De BOR kan onder voorwaarden gebruikt worden bij schenking van ondernemingsvermogen (en bij vererving door overlijden). Omdat de vrijstelling van schenkbelasting niet geldt voor beleggingsvermogen, is er vaak discussie of iets ondernemings- of beleggingsvermogen is. Dit is aanleiding geweest om de regeling aan te passen. De aanpassingen gaan de komende jaren stapsgewijs in, te beginnen in 2024. Hieronder enige aandachtspunten.

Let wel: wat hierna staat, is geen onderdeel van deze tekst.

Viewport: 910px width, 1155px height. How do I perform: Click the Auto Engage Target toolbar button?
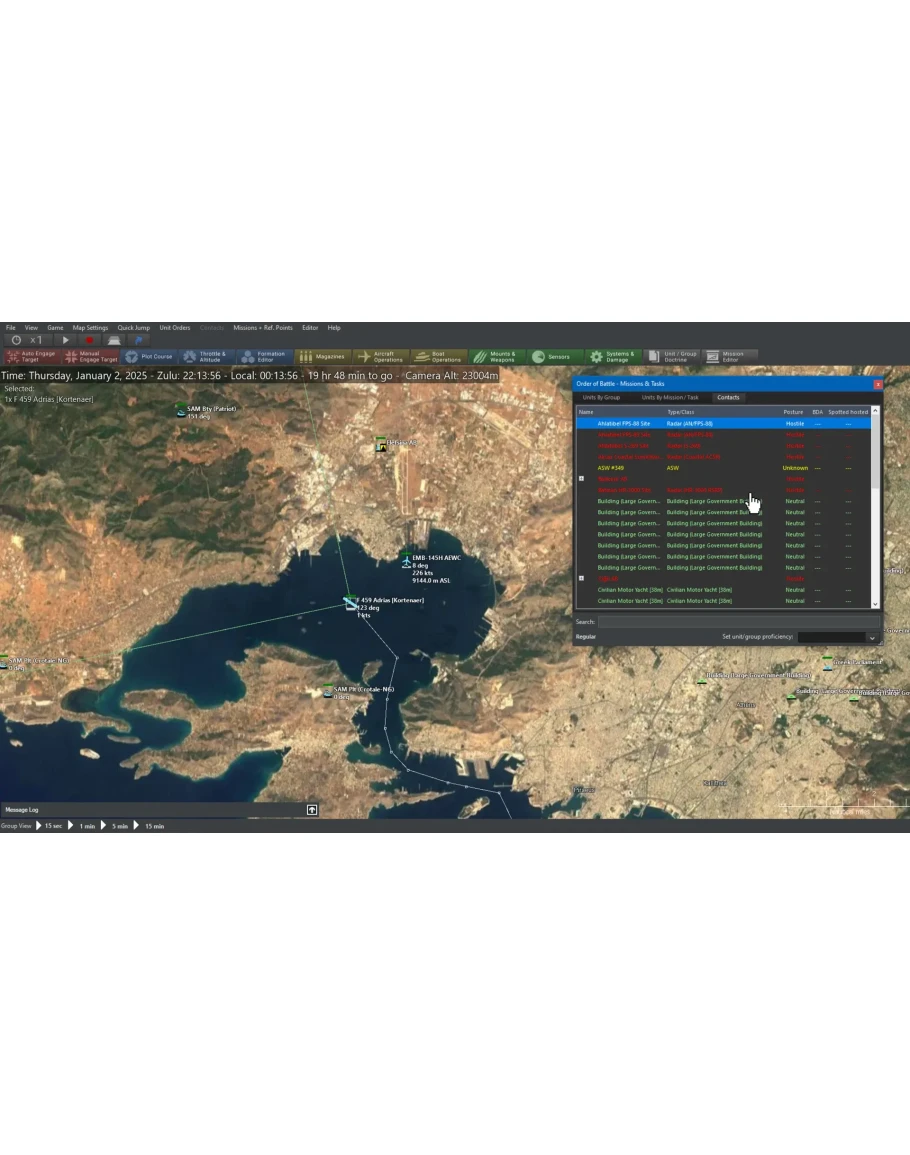[30, 356]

Aanpassing in 2024 – verhuurd vastgoed
Vanaf 1 januari 2024 is bij het schenken (of nalaten) van een onderneming de bedrijfsopvolgingsregeling niet meer van toepassing op (gedeelten van) verhuurde onroerende zaken. Verhuurd vastgoed in een onderneming (inclusief schulden) wordt vanaf die datum als beleggingsvermogen aangemerkt.
Wanneer een gebouw een gedeelte van het jaar ter beschikking wordt gesteld aan een ander, wordt er een evenredig deel aan het beleggingsvermogen toegerekend. Als het onroerend goed minder dan 10% van de tijd wordt verhuurd lijkt het geen consequenties te hebben voor de bedrijfsopvolgingsregeling.

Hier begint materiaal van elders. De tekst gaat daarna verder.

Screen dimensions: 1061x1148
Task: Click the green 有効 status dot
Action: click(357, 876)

Er hoeft geen juridisch (huur)contract aanwezig te zijn; ook het ‘gratis’ in bruikleen geven van een schuur of het verpachten van landerijen kan betekenen dat de BOR hiervoor niet geldt. In de agrarische praktijk heeft dit gevolgen bij onder meer de verhuur van een mestsilo, loods of caravanstalling of een gedeelte ervan.
Uitzonderingen
De aanpassing geldt niet voor ter beschikking gesteld onroerend goed bij:
- Verhuur voor eigen bedrijfsuitoefening binnen een concern (BV-structuur) of door de vennoot in een personenvennootschap
- Kortdurende terbeschikkingstelling in de dienstensector, te denken aan hotelkamers
- Uit gebruik geven van landbouwgrond met een schriftelijke teeltpachtovereenkomst (over deze uitzondering staat in een opvolgend artikel van Frank Rademaekers aanvullend informatie)
Aanpassingen na 2024
Vanaf 2025 wordt een leeftijdsgrens ingevoerd voor de ‘bedrijfsopvolger’, die moet minimaal 21 jaar zijn. Verder wordt de 100%-vrijstelling van BOR verhoogd tot € 1.500.000, maar wordt voor het bedrag daarboven de vrijstelling verlaagd naar 70%.

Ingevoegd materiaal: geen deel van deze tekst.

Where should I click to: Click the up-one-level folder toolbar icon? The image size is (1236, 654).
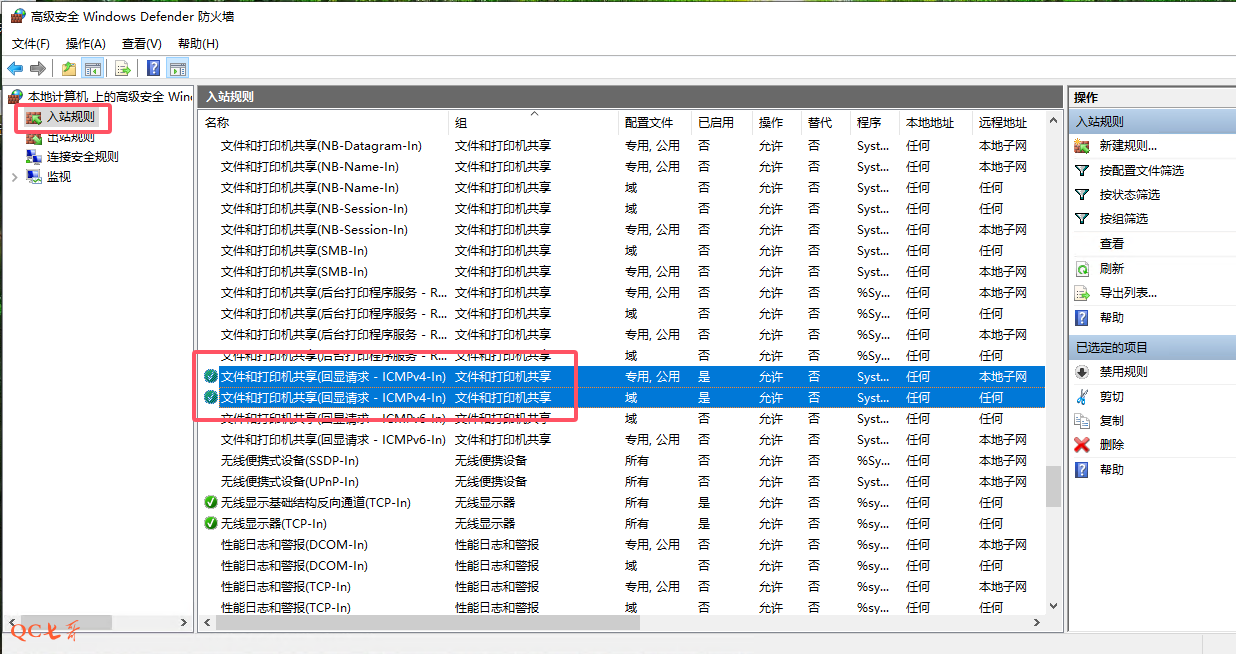pyautogui.click(x=68, y=68)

Daarnaast geldt vanaf 2025 de BOR niet meer voor het privégedeelte van ‘keuzevermogen’. Bedrijfsmiddelen met een waarde boven de € 100.000 die privé worden gebruikt, moeten voor de BOR worden gesplitst. Een voorbeeld hiervan is de bedrijfswoning die bij de bedrijfsoverdracht nog op de balans staat. In 2026 worden de bezits- en de voortzettingseis naar verwachting versoepeld.
Speelt er een bedrijfsoverdracht? Let er dan goed op of de vrijstelling van de bedrijfsopvolgingsregeling wel voor alle bedrijfsactiva zal gelden.